If someone says “don’t spend more than a few hours on it” then I assume that’s part of the task requirements. I’ll get as much done as I can in a few hours and put a TODO section in the readme. I assumed that the reviewer will go through the commit history and it’s a red flag if something that should have taken a few hours takes you significantly longer.

Perhaps this is the wrong approach as the last one I did I didn’t even get a response to my submission.

Of course, this all assumes that the interviewer has an accurate idea of how long it should reasonably take.



What I've found is they're actually looking for the candidate that goes above and beyond. That "should only take 3 hours" might be true for the basic ask, but you'll never get called back. It's especially common for startups because they're looking for someone who is going to generally have longer hours and lower pay. It's smart for them because it puts most of the work on you, just a very bad experience for the prospective candidate.

I figured out it's code for: build me the assignment, plus other functionality you can think of, polish it nicely, write unit tests and integration tests, and deploy it so I don't have to pull down your github repo.

I'm not against take home, I just don't want to spend my entire weekend just to get to the phone screen. These kinds of assignments are usually step 1 of the funnel and it was very frustrating get rejected without any feedback.

Now I just screen for any companies that require it because it's better for my quality of life.


I have only had one such assignment (every other timed problem set I have received has had a hard deadline), but I was unceremoniously rejected after doing what you describe. To make it worse, it was "don't spend more than 8 hours". They basically gave me a weekend project.

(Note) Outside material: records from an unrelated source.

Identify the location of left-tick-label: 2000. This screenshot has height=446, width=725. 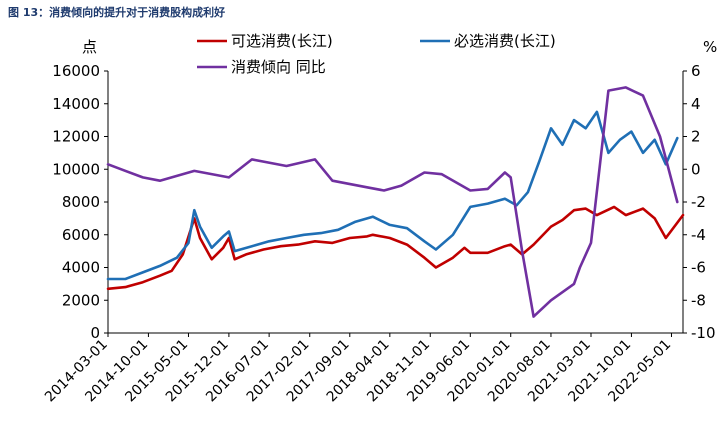
(81, 300).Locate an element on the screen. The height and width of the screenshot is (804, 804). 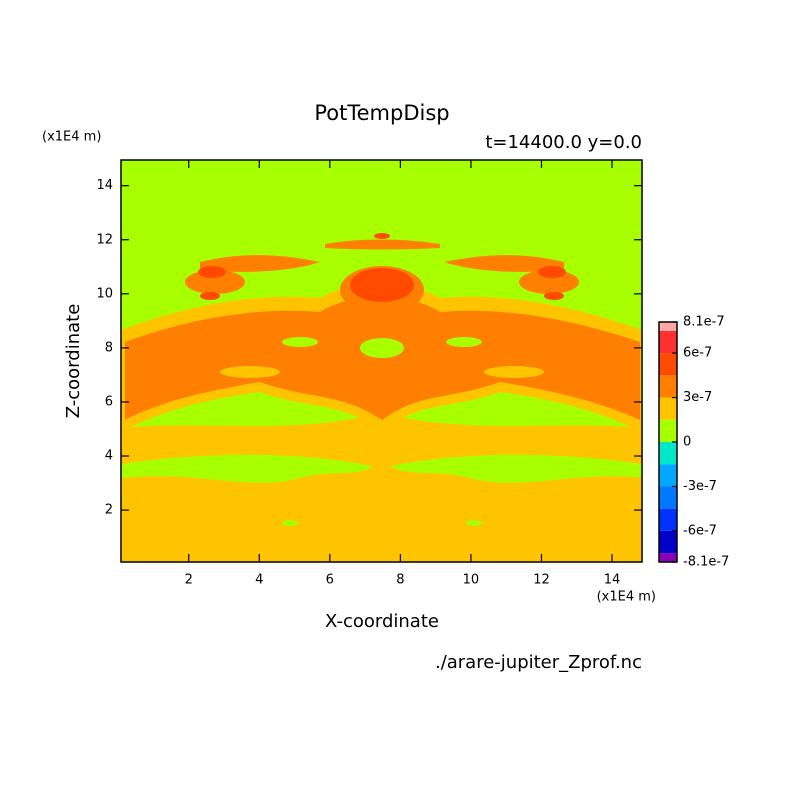
chart-subtitle: t=14400.0 y=0.0 is located at coordinates (564, 142).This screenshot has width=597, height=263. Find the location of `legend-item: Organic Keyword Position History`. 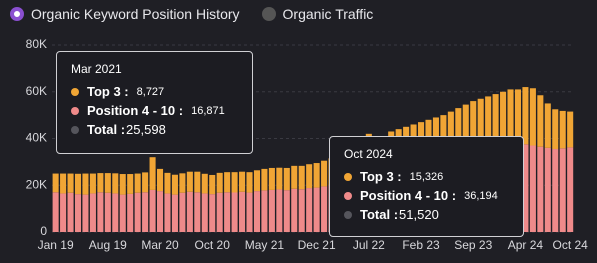

legend-item: Organic Keyword Position History is located at coordinates (125, 14).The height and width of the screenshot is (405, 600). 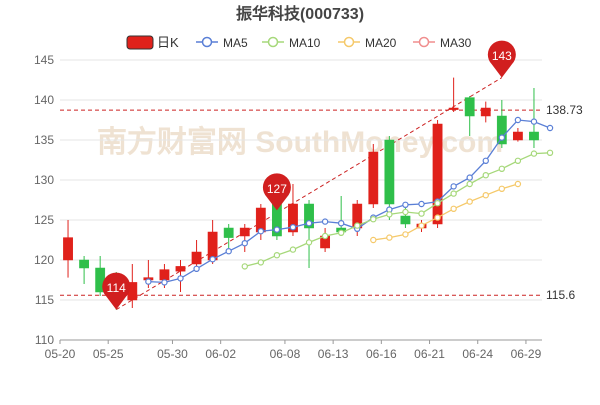 What do you see at coordinates (60, 354) in the screenshot?
I see `x-tick-label: 05-20` at bounding box center [60, 354].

I had one which was "this is trivial, and shouldn't take you more than an hour." Which after looking at their very unclean data set they wanted to perform analytics on (lots of missing/incorrect/... data), and the effectively random set of formats that I had to deal with (some mysql dumps, some CSV, some weird IBM mainframe DB txt dumps, etc.).

I had started on this on the Friday afternoon they gave it to me, hoping that I could work on it Saturday. That was blown, along with much of Sunday, for family obligations. Sunday night I continued, and made great/rapid progress.

Went to sleep with the idea that I'd get up early and finish it.

Though at 10pm, my mother-in-law had to go to the hospital for a severe flu, so I took her, and waited with her, with my laptop, and worked until 5am when they released her. Drove back home after dropping her off, and caught a few hours of sleep.

Company sent an email asking for my solution Monday afternoon, and I said "almost done." Had some formatting/testing I wanted to do.

They said, "no, we're done."

I was more than a little pissed. But, upon reflection, this gave me a great signal as to the nature and quality of the company and its environment. I sent a nice letter to the CTO thanking him for the opportunity, noting what I had left to do. He said "hold on, lets talk."

I said, "no, we are done."

I had several real offers by then, and didn't need any more.


Excellent response, if true. Companies treating candidates like garbage are the scourge of our industry. You should name and shame but I understand why you don't.


You can also use this as proof that you are a good RAD/Agile developer and can Timebox / Descope.